Provided data:
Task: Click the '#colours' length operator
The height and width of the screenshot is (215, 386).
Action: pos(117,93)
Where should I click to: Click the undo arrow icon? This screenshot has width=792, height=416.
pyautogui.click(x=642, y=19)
* * *
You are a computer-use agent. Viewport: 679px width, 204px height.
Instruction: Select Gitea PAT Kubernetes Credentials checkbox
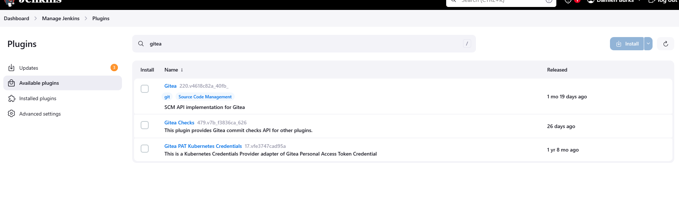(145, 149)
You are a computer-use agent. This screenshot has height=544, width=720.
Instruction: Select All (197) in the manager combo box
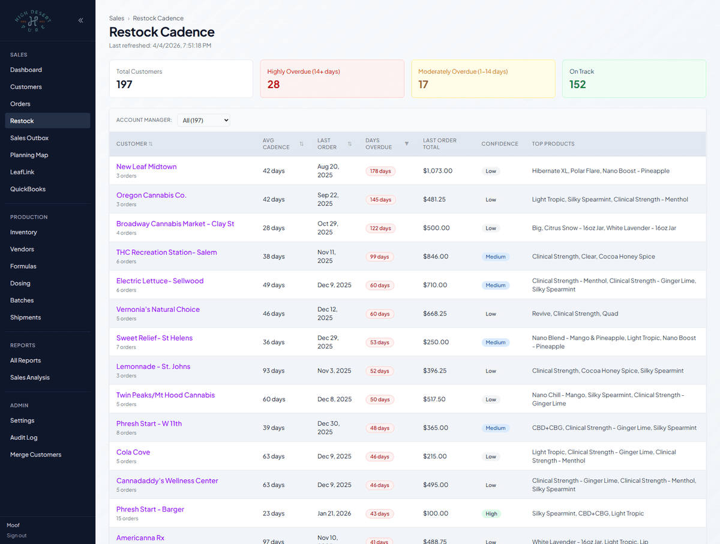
* * *
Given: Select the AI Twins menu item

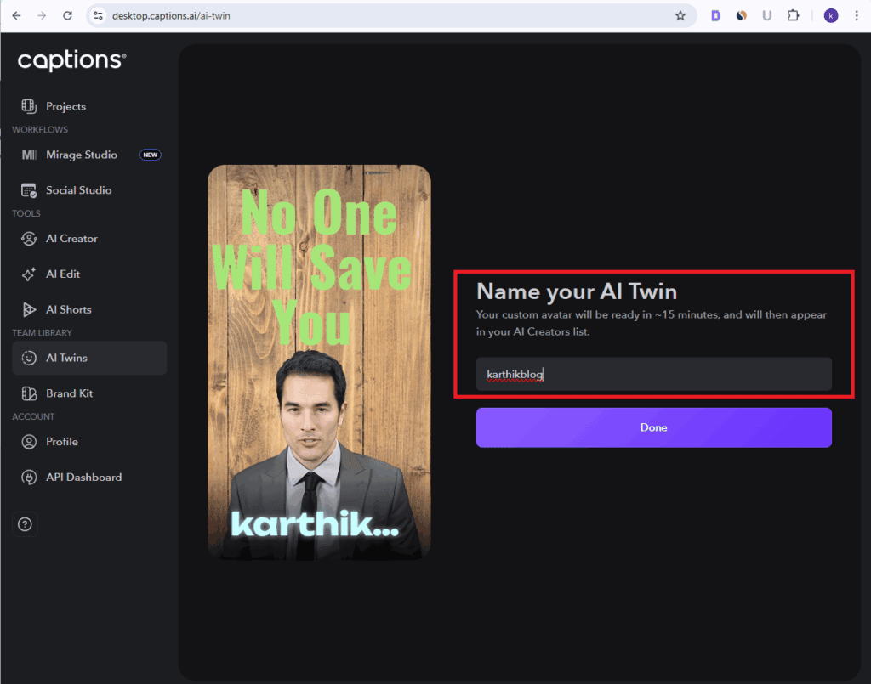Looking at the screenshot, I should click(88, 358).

Required work: Give only the number of lines above holding "computer".

Task solution: 2